PLEXUS Market Comments
Market Comments – February 18, 2021
NY futures extended their rally during this holiday-shortened week, as May added 243 points to close at 90.30 cents, while new crop December was up 130 points to 85.08 cents.
May settled above 90 cents today and was the first spot month to do so since July 2018. In the twelve sessions since February 2nd the spot month has now gained nearly 900 points, as the rally continues unabated.
What’s remarkable is that open interest has basically stayed the same at 247k contracts, even though we liquidated around 90k contracts in March during that time frame. By comparison, last year’s open interest declined about 56k contracts during the same period.
The most recent CFTC report showed that speculators and index funds were adding new longs when the market broke through resistance, while the trade was apparently still willing to extend its net short position.

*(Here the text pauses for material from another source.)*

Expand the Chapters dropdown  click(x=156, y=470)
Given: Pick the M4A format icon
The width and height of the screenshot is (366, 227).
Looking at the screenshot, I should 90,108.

During the week of February 3-9, which covers the move from around 82 to 88 cents, speculators added 1.61 million bales net to boost their net long to 8.48 million bales, while index funds increased their net long by 0.25 million bales to 7.79 million bales. Those positions are by no means extremes, as both camps have held net longs in excess of 12 million bales, although not at the same time.
The trade was a strong seller into the rally, as it added 1.86 million bales to its already big net short position, which grew to 16.27 million bales. We have to go all the way back to August 2018 to find a larger exposure.
We understand that from a traditional point of view it makes sense for the trade to load up on ‘cheap’ basis-long positions. This week international merchants purchased several hundred thousand bales in India, since the CCI didn’t follow the lead of New York futures. This meant that Indian high grades could be procured at around 86-87 cents break-even, CIF China, which resulted in a very attractive basis.
However, hedging foreign cotton by going short US cotton, which is almost sold out this season, sounds like a risky bet to us. In other words, it remains to be seen whether adding to an already sizeable basis-long proves to be an opportunity or a liability. If speculators and index funds continued to hog the long side of the market and we get a short squeeze, then these ‘attractive’ basis positions might get a lot more attractive.
As pointed out last week, the trade short is so large because mills and merchants acted on bearish opinions by not fixing on-call contracts and/or adding basis-longs over many months. As of today all of these shorts are under water and it remains to be seen whether the physical side of these transactions will ultimately compensate them for the losses in New York.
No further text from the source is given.